The international study, involving more than two million people, is the largest of its kind. It could inform treatments for the condition, which affects one in five people in the UK and is the leading cause of disability worldwide.
Scientists led by the University of Edinburgh studied information pooled from three large datasets of anonymised health and DNA records and pinpointed 269 genes that were linked to depression. They also used an innovative statistical method to identify sections of DNA that were common in people with depression and in those who adopted lifestyle behaviours such as smoking.
The findings suggest that depression could be a driving factor leading some people to smoke, but more research is needed to explain why, the team says.
Results also show that neuroticism – a tendency to be worried or fearful – could lead people to become depressed, which could shed light on personality factors that put people at risk. The statistical approach – known as Mendelian randomisation – allows scientists to look at how a condition impacts on behaviour, while ruling out other influences such as age or income.

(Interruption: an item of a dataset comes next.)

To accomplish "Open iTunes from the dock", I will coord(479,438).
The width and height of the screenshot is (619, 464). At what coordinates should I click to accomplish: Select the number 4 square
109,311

Anonymised data, used with donor consent, is held by UK Biobank, the personal genetics and research company 23andMe and the Psychiatry Genomics Consortium.
Experts say that the study reflects the importance of data science in understanding mental health.
The study, published in Nature Neuroscience, was funded by the MRC and Wellcome.
Professor Andrew McIntosh, of the University of Edinburgh's Centre for Clinical Brain Sciences, who led the research, said: "These findings are further evidence that depression is partly down to our genetics.
"We hope the findings will help us understand why some people are more at risk of depression than others, and how we might help people living with depression and anxiety more effectively in future."
Sophie Dix, Director of Research at mental health charity MQ, who was not involved in the research, said: "This study adds to the weight of evidence that genes are one of the key risk factors in depression, which is also impacted by life events such as social environment and trauma. The value of this could really be seen when looking into the development of personalised treatments—a welcome step given the dearth of innovation in identifying new approaches. We have seen very little advancement in nearly 50 years for people living with depression and right now the avenues available are not working for everyone.
"The power of this big genetic study is that it can point to systems in the brain which adds to our currently limited understanding in this area. By increasing our understanding of these systems, and how the social environment affects biological risk factors, we can begin to identify new targets for treatments that could help the millions of people worldwide affected by depression."